Lubrication and heat conductivity are very important factors to control slab surface quality in continuous casting mold and to affect continuous casting production. The effect of mineralogical structure of film on heat resistance to control heat conductivity and lubrication is very important. Moreover, mineralogical compositions of powder influence mineralogical structure of film directly. Therefore, it is important significance for slab quality improvement by analyzing mineralogical compositions and microstructure of powder and film.The mineralogical compositions and microstructure of powder and film are studied by means of chemical element analysis, light microscope observation and X-ray diffraction. F-in powder mainly in fluorspar, Na2O mainly in feldspar, MgO mainly in augite and periclase are discovered. Mineralogical compositions are very complicated, and they affect mineralogical structure of film. While the content of glass phase in powder exceeds 35%, vitrification of film is promoted. While the content of quartz in powder reaches 10%～20%, vitrification of film is promoted. While the content of melilite in powder reaches 15%～40%, formation of melilite in film is promoted. While the content of Wollastonite in powder reached 35%～45%, crystallization rate of film is increased, and formation of melilite in film is promoted.
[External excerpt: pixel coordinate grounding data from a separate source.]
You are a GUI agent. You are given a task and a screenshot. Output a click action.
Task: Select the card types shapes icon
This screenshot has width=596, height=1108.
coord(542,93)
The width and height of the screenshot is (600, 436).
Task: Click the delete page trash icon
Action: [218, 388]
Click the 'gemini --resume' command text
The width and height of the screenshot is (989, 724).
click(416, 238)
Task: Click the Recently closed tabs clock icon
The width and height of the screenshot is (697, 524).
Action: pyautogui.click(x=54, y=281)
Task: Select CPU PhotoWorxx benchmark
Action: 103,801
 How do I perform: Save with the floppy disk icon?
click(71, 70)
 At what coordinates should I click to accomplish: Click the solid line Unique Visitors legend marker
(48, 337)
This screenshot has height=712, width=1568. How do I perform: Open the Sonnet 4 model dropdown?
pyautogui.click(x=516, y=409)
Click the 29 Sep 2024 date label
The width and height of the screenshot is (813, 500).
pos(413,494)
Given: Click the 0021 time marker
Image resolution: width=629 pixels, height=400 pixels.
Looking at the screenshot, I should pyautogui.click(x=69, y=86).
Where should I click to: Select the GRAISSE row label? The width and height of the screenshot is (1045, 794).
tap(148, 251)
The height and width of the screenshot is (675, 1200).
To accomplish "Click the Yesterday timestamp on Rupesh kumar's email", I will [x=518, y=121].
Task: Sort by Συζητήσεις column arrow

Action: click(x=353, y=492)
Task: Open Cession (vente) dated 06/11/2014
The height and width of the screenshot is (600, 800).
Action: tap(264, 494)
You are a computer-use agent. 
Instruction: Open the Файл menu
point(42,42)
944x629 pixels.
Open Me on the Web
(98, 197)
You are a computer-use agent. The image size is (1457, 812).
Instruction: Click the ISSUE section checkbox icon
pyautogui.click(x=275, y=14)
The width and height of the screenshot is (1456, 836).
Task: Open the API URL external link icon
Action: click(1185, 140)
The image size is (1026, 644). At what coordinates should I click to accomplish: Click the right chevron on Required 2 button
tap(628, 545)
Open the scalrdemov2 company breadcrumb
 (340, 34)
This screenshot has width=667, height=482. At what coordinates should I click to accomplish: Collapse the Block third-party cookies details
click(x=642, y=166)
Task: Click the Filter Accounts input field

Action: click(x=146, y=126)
While the content of augite in powder is 15%～25%, crystallization rate of film is restrained. Fluorspar in powder promotes formation of cuspidine in film. Limonite and other metallic mineral promote crystallization of film.Different mineralogical structure of film fit different steel grade is discovered by studying effect of mineralogical structure of film on slab quality. The film, in which vitrification rate is high, is fit in with low-carbon steel; the film, in which crystallization rate is moderate and without bigger friction minerals, is fit in with medium carbon steel.The mineralogical compositions and microstructure of laboratory prepared slag are studied, and the compositions of powder for differ steel are discovered by combining physical-chemistry properties. The powder, in which content of glass exceeds 40% with more augite and less quartz, fluorspar, is fit in with low carbon steel; The powder, in which content of melilite exceeds 15%, glass phase reaches 30%～50%, with a lot of wollastonite, augite, and less plagioclase, quartz and fluorspar, is fit in with medium carbon steel.